I have known Linda for about seven years now, treating her for Hashimotos’ thyroid disease. Linda has other problems. She takes daily acyclovir for recurrent attacks of oral-facial herpes simplex which can be quite debilitating. Recently, we were chatting and Linda brought up the idea of Shingles vaccination to prevent the oral-facial herpes attacks.
I immediately volunteered my opinion that this is a bad idea. This is a Chickenpox vaccine, not a herpes simplex vaccine. How do we know it would work? The shingles vaccine is a live attenuated chicken pox (varicells) virus cultured on aborted human fetal cells. (MRC5 line), so the vaccine contains human DNA fragments.
Information about the Shingles Vaccine:
“The live virus shingles vaccine is actually a very strong booster dose of the Varicella Zoster (chickenpox) vaccine. Zostavax vaccine for shingles and Varivax vaccine for chickenpox are both manufactured by Merck and are the only licensed vaccines to prevent chickenpox and shingles in the U.S.”

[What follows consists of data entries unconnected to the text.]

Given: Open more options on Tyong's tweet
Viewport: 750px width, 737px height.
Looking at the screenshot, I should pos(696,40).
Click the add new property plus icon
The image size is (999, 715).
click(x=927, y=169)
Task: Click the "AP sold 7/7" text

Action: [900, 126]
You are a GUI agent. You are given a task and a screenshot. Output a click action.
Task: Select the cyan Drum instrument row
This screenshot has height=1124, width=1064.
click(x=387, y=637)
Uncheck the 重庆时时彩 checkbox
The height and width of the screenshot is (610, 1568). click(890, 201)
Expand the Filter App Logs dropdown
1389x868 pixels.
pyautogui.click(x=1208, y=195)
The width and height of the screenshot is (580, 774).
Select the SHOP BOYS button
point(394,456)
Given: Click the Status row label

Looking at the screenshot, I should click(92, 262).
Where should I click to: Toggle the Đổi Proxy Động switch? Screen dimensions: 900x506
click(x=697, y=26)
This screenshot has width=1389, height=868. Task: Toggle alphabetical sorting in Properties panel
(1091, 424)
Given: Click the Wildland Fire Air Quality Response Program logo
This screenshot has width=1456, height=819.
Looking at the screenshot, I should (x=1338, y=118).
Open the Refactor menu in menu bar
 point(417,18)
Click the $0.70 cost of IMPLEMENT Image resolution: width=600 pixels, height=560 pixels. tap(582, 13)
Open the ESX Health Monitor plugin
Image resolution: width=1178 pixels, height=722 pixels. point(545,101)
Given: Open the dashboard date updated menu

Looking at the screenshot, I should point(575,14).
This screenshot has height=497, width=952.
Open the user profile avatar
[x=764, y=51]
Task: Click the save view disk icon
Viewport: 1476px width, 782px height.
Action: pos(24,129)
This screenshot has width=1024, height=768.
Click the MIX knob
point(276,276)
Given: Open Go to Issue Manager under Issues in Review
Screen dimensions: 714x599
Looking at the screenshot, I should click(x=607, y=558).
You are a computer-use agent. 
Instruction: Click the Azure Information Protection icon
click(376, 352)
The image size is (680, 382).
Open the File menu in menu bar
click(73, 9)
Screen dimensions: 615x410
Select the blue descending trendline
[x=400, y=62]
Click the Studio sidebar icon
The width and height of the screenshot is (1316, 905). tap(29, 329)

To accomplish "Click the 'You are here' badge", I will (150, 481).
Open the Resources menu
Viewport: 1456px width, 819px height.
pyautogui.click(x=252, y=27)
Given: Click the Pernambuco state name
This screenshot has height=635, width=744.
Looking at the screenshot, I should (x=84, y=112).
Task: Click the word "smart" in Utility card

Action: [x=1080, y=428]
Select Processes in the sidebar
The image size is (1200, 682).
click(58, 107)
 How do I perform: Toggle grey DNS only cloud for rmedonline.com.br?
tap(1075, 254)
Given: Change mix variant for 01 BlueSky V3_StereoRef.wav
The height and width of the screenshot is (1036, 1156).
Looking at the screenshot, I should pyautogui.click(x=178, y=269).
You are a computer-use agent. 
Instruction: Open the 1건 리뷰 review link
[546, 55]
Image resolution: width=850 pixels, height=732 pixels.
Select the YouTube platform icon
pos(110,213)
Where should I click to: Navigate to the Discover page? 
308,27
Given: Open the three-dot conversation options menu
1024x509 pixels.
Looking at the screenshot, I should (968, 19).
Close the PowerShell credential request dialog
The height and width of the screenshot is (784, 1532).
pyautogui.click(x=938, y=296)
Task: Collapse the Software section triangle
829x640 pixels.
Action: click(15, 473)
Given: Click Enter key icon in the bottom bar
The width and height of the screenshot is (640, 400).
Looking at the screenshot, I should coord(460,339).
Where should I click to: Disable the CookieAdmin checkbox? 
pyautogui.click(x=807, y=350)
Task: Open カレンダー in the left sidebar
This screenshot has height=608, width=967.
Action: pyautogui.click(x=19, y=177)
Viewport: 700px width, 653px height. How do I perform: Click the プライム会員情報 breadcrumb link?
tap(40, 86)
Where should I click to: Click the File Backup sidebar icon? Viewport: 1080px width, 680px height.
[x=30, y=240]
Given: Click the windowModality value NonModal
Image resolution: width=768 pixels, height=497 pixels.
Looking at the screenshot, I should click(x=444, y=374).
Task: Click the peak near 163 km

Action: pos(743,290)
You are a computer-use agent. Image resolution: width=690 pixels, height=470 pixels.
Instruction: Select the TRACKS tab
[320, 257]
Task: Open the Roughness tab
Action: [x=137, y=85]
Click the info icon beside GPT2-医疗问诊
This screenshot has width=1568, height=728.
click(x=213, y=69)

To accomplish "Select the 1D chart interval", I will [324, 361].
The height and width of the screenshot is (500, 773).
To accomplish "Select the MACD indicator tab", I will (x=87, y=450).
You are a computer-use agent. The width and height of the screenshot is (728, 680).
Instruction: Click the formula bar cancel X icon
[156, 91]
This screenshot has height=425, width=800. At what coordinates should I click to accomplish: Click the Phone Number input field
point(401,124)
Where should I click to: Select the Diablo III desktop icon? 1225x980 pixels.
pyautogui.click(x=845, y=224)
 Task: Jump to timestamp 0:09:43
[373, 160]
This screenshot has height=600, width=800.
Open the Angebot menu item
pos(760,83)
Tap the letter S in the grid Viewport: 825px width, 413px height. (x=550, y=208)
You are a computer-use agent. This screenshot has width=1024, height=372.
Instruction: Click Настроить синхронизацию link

In the Zostavax product information insert, Merck describes the ingredients of shingles vaccine:
“ZOSTAVAX is a lyophilized preparation of the Oka/Merck strain of live, attenuated varicella-zoster virus (VZV). ZOSTAVAX, when reconstituted as directed, is a sterile suspension for subcutaneous administration. Each 0.65-mL dose contains a minimum of 19,400 PFU (plaque-forming units) of Oka/Merck strain of VZV when reconstituted and stored at room temperature for up to 30 minutes. Each dose contains 31.16 mg of sucrose, 15.58 mg of hydrolyzed porcine gelatin, 3.99 mg of sodium chloride, 0.62 mg of monosodium L-glutamate, 0.57 mg of sodium phosphate dibasic, 0.10 mg of potassium phosphate monobasic, 0.10 mg of potassium chloride; residual components of MRC-5 cells including DNA and protein; and trace quantities of neomycin and bovine calf serum. The product contains no preservatives.”
Serious Adverse Events
“By August 2011, the federal Vaccine Adverse Event Reporting System (VAERS) had received 442 serious vaccine adverse reports following Zostavax vaccination, including 36 reported deaths . Serious shingles vaccine reaction symptoms reported to VAERS include rash, joint pain (arthralgia), muscle pain (myalgia), fever, abnormally swollen glands (lymphadenopathy) and hypersensitivity reactions including anaphylaxis (shock).”(reference)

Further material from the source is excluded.